Kevin D. Williamson:

Rich reports that Vox – even Vox! — concedes: “Obamacare is going through a major test of its viability.”

This is sincerely not intended as petty or snarky or partisan, but I don’t see how this is a test of the program’s viability rather than a confirmation of its non-viability, at least in regards to the 46 states in which Aetna will not offer plans through it. It previously had offered those ACA plans in just 15 states. Dozens of other insurers also are fleeing Obamacare, for obvious reasons.

As Vox puts it:

Aetna follows United and about a dozen other insurers who have, in recent months, decided to quit Obamacare or significantly scale back participation. These decisions will leave customers with fewer choices than ever before.

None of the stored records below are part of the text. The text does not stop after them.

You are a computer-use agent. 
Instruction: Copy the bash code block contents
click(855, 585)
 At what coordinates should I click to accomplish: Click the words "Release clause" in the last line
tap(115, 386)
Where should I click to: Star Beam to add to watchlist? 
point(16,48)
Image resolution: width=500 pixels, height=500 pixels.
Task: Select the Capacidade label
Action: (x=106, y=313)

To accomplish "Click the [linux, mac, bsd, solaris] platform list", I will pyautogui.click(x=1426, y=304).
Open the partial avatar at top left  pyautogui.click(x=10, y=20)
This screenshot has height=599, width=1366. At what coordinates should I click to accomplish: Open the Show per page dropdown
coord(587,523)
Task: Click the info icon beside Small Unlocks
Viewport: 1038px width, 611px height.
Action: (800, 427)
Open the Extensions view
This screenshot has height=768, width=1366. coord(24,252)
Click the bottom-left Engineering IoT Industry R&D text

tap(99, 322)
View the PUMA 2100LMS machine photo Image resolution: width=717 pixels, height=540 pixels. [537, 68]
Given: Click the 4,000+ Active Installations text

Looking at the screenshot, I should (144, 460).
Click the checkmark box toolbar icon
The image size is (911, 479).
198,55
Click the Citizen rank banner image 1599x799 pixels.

Yes, we told you so. I’d say I hate to say it, but I don’t.

At the time of the Obamacare debate, conservatives (including your favorite correspondent) argued that the popular parts of the plan (subsidies and coverage rules that function as subsidies) would survive, while the unpopular bits (such as the so-called Cadillac tax) would not. That’s about what’s happening. We also predicted that there would be pressure for consolidation among insurers, hospitals, and medical practices (check), that many firms would find the artificial markets created by ACA unworkable (check) and that the response to this would be a call for a “public option” — here effectively meaning putting the whole country on Medicaid by default — as markets designed to fail failed. And that is what Hillary Rodham Clinton is calling for.

Of course Obamacare is not viable. That’s why the Obama administration never has even attempted to implement it in its entirety.